As a military alliance, NATO is overrated. Contrary to a popular misconception, NATO did not keep the peace in Europe during the Cold War. American troops did. Although for political reasons no American president could say so publicly, American troops were in Western Europe to die. Only the deaths of American soldiers in a Soviet conventional invasion of Western Europe would justify an American nuclear strike on the Soviet Union, which was a contingency sufficiently frightening to Soviet leaders — who unlike the mullahs in Iran today wanted to live — for them to refrain from any such invasion. It is true that American troops in Western Europe were there under NATO auspices. But during the Cold War West European governments were so afraid of the Soviet Union, which in World War II had defeated Nazi armies far larger than those the Western powers faced, that in the absence of NATO they almost certainly would have signed bilateral agreements allowing deployment of American forces on their territory.
After the collapse of the Soviet Union, NATO became an anachronism. While in the 1990s Russia’s interests, as the Yeltsin government defined them, often clashed with those of the NATO countries, there was no longer any ideological imperative for Russia to expand its influence and power, as was the case for the Soviet Union during the Cold War. And now Vladimir Putin’s foremost objective is to recreate the Soviet Union under Russian auspices – an objective that by its very nature is self-limiting. Indeed, because Putin’s vision of Russia lacks the rationale for expansion that Soviet ideology once conferred, his foreign policy resembles that of the tsars more than it does the Soviets’.
President Obama’s recent invocation of NATO for the legitimacy he thinks it confers on American involvement in Libya might seem to suggest that whatever its limitations during the Cold War, NATO can play a useful role today in the formulation and execution of American foreign policy. But because of the way NATO is constructed, its effect on American military operations will be to constrict them or even to prevent them. According to NATO’s decision-making procedure, if just one member objects, a course of action the remaining twenty-seven members favor cannot be carried out (though abstentions, which are allowed, lack the same veto power). What makes this scenario likely when the Middle East is where NATO intervention is contemplated is that one member of NATO, Turkey, is now governed by an Islamist regime that regards the United States as its enemy and may very well be transmitting to Iran — the most dangerous enemy the United States faces in the world today– secret information NATO members have access to about American military capabilities. But even when NATO considers intervention in other parts of the world, member-states favoring no action or only minimal action will probably cause more ambitious proposals to be watered down to the point where their effectiveness will be seriously impaired.

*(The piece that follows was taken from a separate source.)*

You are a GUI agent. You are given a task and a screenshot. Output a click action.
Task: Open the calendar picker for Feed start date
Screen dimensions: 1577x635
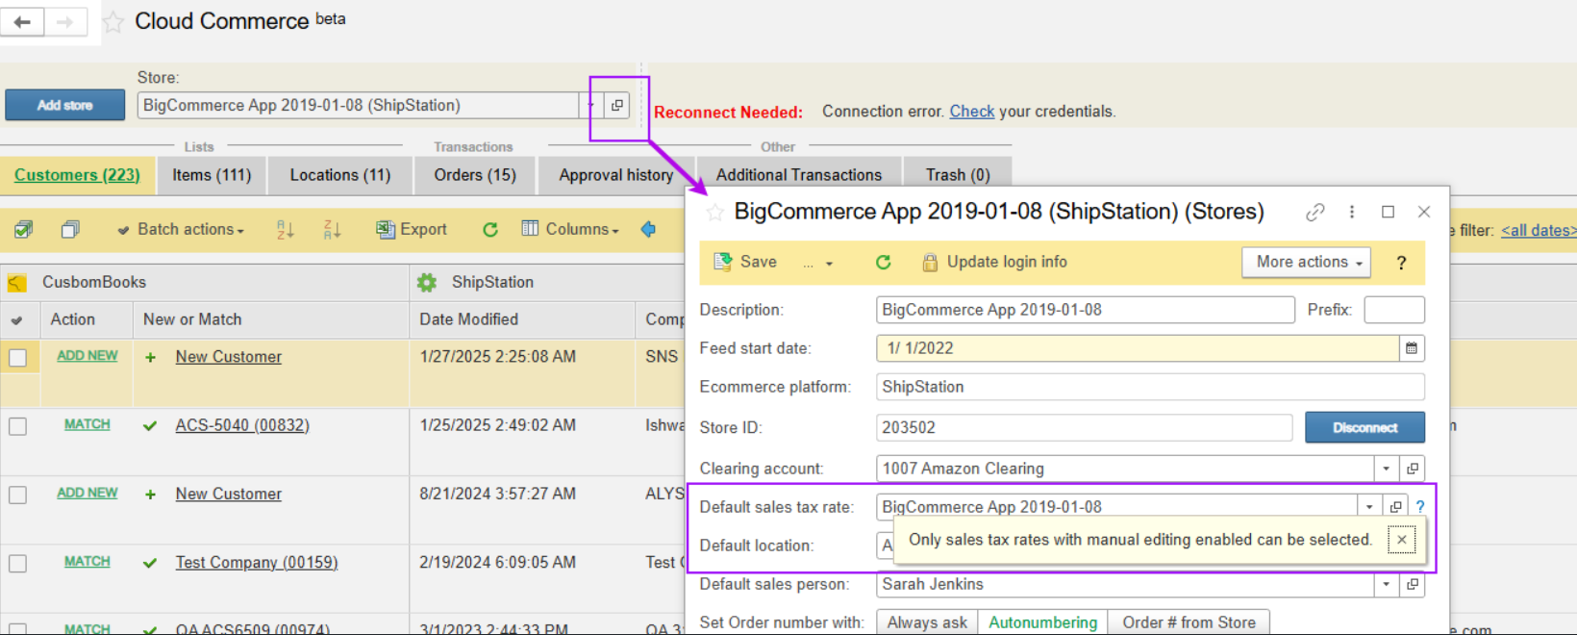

This state of affairs, in which any one of twenty-seven countries can exercise a veto power over American foreign policy, is the logical consequence, and the ultimate absurdity, of President Obama’s view of America itself, a view which is traceable ultimately to the “multiculturalism” he was exposed to and readily absorbed while attending Columbia University and Harvard Law School; regrettably it remains the conventional wisdom on American college campuses today. Multiculturalism is the belief that there exist no objective and absolute standards of truth and morality. As a result, the moral principles of one country or culture are no more correct or valid than those of any other, and thus the only occasion when a country’s actions can be considered ethical is when they are deemed to be ethical by all countries.
What this means for American foreign policy, especially when it involves the application of military power, is that it must be approved by all the countries in the world. The United States, far from being exceptional, is just one nation among many, and has no business acting unilaterally, not even for humanitarian purposes. Instead, American actions require the approval of the United Nations, which is the closest embodiment of the collective morality of humanity. Hence President Obama’s obsession with gaining UN approval for American involvement in Libya, and his disregard for the constitutional requirement of seeking Congressional approval. To “a citizen of the world,” as the president fancies himself – and his doing so is another example of his multiculturalism – abiding by the oath of office he took to obey the laws of the United States is evidently little more than a triviality.